### Exercise:
Report only the number of lines that contain the string "showing" in the records below.

Data for the task START

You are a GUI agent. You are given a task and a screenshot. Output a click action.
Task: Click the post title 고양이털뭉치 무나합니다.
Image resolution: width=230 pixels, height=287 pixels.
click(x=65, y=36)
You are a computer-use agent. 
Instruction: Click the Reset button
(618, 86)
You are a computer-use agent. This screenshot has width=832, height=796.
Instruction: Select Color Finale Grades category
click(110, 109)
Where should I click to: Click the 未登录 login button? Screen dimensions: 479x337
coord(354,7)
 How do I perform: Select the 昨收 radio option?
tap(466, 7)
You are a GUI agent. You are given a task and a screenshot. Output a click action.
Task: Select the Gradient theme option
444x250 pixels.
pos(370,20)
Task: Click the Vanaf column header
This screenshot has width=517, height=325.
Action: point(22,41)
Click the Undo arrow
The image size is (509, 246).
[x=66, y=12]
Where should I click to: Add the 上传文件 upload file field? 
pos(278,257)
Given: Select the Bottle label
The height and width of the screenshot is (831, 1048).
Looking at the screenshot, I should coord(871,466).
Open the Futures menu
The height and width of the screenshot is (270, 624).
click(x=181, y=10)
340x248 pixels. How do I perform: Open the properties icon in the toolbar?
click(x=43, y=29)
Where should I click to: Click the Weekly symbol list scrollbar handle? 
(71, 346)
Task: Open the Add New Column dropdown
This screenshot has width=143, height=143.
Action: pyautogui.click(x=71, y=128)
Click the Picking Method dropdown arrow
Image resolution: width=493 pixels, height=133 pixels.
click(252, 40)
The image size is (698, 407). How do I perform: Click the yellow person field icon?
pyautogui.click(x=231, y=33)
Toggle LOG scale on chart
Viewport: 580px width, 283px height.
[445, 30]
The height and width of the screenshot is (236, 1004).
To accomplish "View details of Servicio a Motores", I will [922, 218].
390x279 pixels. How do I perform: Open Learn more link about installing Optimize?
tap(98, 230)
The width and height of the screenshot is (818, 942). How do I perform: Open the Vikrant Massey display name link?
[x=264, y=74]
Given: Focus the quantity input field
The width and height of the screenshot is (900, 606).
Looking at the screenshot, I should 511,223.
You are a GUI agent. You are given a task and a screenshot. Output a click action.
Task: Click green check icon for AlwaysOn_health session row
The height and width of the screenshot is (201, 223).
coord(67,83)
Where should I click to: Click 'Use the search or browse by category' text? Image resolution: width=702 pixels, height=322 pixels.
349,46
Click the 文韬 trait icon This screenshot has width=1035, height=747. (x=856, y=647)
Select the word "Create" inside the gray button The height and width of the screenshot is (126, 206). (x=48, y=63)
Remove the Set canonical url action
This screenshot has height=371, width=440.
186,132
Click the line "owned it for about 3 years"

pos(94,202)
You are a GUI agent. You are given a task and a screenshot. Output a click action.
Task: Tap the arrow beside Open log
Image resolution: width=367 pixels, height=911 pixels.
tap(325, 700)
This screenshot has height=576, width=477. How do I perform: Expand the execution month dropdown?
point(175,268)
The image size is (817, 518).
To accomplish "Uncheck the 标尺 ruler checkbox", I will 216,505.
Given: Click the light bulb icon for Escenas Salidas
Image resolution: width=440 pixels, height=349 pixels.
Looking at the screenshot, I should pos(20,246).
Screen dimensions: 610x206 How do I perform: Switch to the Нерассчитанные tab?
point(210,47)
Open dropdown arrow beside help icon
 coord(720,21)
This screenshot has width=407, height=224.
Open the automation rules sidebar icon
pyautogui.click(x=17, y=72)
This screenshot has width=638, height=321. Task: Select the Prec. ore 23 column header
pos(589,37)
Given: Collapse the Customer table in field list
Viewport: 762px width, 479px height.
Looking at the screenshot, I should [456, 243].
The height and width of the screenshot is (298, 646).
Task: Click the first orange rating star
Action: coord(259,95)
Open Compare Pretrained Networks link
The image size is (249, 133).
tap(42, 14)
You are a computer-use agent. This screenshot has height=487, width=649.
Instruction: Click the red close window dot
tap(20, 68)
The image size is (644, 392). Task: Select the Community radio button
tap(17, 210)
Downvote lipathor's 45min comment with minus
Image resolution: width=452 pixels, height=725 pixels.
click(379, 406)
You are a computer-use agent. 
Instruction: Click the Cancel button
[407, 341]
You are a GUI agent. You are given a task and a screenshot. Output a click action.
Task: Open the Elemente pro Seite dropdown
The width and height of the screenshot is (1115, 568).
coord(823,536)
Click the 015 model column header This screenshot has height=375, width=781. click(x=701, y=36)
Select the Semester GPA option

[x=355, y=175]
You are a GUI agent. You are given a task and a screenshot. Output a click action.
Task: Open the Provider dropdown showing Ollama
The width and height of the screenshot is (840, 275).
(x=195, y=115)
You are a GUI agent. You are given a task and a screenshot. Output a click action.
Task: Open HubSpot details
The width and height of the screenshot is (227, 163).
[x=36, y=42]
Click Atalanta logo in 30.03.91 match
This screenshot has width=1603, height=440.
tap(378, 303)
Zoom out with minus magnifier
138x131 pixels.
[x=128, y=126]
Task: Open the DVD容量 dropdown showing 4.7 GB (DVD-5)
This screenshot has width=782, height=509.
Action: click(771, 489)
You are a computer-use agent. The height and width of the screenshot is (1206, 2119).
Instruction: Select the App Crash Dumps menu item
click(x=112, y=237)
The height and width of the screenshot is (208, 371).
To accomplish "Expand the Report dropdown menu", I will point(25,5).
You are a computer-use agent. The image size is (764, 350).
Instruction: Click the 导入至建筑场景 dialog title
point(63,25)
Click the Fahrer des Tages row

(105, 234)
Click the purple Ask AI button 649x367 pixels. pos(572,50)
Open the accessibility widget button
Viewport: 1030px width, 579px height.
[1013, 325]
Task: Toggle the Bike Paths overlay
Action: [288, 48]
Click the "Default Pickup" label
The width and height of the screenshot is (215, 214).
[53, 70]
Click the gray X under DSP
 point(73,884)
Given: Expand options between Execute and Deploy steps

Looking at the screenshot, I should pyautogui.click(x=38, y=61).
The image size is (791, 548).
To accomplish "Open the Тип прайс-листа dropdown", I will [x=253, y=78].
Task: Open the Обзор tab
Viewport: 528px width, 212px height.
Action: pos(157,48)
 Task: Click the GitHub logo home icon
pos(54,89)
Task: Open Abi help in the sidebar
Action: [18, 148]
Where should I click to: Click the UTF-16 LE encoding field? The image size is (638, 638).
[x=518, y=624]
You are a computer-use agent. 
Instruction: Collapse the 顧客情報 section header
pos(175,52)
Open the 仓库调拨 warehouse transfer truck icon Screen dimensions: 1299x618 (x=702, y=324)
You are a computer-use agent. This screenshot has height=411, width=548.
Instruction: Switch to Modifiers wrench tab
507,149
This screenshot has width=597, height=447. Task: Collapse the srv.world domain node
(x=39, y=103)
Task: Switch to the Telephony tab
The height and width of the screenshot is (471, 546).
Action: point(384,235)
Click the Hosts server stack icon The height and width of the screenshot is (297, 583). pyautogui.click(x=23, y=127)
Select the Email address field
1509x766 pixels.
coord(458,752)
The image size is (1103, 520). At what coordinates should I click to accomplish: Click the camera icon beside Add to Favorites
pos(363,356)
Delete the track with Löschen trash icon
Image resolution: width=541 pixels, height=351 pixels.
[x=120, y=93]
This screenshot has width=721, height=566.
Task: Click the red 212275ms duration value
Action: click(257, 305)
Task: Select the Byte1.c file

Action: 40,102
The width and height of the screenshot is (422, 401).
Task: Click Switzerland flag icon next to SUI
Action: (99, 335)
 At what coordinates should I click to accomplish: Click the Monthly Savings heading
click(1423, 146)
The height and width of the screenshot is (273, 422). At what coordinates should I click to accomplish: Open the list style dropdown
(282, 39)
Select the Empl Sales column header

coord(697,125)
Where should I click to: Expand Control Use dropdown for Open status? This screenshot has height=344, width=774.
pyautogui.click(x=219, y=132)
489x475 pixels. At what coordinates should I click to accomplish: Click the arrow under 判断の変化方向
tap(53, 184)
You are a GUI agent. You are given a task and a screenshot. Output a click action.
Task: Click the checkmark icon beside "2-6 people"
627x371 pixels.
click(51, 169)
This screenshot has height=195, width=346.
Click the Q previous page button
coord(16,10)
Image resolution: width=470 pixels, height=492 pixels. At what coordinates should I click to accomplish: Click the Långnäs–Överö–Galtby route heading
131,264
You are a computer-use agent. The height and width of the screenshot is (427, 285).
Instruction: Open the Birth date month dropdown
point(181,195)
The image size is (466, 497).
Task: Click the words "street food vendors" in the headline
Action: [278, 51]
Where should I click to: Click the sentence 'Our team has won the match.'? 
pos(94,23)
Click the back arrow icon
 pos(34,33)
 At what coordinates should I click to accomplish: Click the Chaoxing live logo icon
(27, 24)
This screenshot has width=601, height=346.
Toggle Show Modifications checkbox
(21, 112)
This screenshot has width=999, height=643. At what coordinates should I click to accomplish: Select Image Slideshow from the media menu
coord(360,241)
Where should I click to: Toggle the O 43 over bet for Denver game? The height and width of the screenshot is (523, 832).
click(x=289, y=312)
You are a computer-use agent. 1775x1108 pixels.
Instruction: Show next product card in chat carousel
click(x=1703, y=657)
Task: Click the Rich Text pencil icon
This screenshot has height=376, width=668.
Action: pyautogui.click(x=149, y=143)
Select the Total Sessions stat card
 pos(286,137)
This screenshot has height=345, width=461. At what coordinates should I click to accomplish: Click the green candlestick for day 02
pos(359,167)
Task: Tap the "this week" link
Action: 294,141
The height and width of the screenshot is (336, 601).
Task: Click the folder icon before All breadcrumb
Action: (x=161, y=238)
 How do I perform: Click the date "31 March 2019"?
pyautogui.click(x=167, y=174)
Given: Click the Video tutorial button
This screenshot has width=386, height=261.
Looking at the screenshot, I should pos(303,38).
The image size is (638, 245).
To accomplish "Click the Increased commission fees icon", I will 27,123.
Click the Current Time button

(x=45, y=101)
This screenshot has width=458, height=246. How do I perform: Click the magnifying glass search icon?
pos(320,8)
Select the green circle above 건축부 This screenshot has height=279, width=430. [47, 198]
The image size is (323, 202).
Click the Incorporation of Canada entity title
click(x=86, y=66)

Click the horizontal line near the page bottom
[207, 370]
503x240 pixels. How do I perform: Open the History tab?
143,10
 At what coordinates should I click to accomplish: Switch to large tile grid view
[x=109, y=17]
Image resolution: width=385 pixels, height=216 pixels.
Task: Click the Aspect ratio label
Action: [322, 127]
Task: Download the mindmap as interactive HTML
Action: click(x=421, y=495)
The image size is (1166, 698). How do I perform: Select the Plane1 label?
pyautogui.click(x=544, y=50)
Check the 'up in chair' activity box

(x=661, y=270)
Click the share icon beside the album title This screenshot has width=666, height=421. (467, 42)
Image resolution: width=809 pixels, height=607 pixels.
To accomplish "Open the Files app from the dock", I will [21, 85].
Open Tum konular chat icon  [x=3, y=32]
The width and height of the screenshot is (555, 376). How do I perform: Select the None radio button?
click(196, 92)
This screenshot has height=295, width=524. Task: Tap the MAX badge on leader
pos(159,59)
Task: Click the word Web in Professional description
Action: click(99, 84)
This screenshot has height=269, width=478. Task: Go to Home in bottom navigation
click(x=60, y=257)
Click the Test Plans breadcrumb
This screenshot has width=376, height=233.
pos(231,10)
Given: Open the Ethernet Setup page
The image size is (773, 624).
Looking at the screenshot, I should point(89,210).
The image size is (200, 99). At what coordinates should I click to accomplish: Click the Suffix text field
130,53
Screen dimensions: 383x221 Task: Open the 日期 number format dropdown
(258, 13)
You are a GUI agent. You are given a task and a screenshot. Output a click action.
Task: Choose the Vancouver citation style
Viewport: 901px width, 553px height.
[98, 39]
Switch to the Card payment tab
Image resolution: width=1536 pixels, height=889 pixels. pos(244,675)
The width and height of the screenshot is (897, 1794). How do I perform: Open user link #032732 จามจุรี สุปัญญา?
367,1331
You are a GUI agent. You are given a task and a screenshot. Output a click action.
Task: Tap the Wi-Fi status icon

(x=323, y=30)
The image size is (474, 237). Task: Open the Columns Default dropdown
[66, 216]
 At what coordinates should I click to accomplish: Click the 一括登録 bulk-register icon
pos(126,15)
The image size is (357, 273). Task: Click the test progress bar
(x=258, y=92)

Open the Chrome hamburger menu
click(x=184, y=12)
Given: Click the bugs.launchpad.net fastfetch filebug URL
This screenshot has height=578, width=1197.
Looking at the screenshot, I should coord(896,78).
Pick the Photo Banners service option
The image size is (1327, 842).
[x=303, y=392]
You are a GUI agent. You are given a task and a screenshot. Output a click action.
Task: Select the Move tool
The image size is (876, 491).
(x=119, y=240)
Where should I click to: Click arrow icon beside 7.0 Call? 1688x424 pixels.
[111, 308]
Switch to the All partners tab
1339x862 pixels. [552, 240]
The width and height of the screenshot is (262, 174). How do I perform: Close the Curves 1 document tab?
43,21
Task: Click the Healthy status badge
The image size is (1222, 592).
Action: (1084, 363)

Data for the task END

### Reply:
2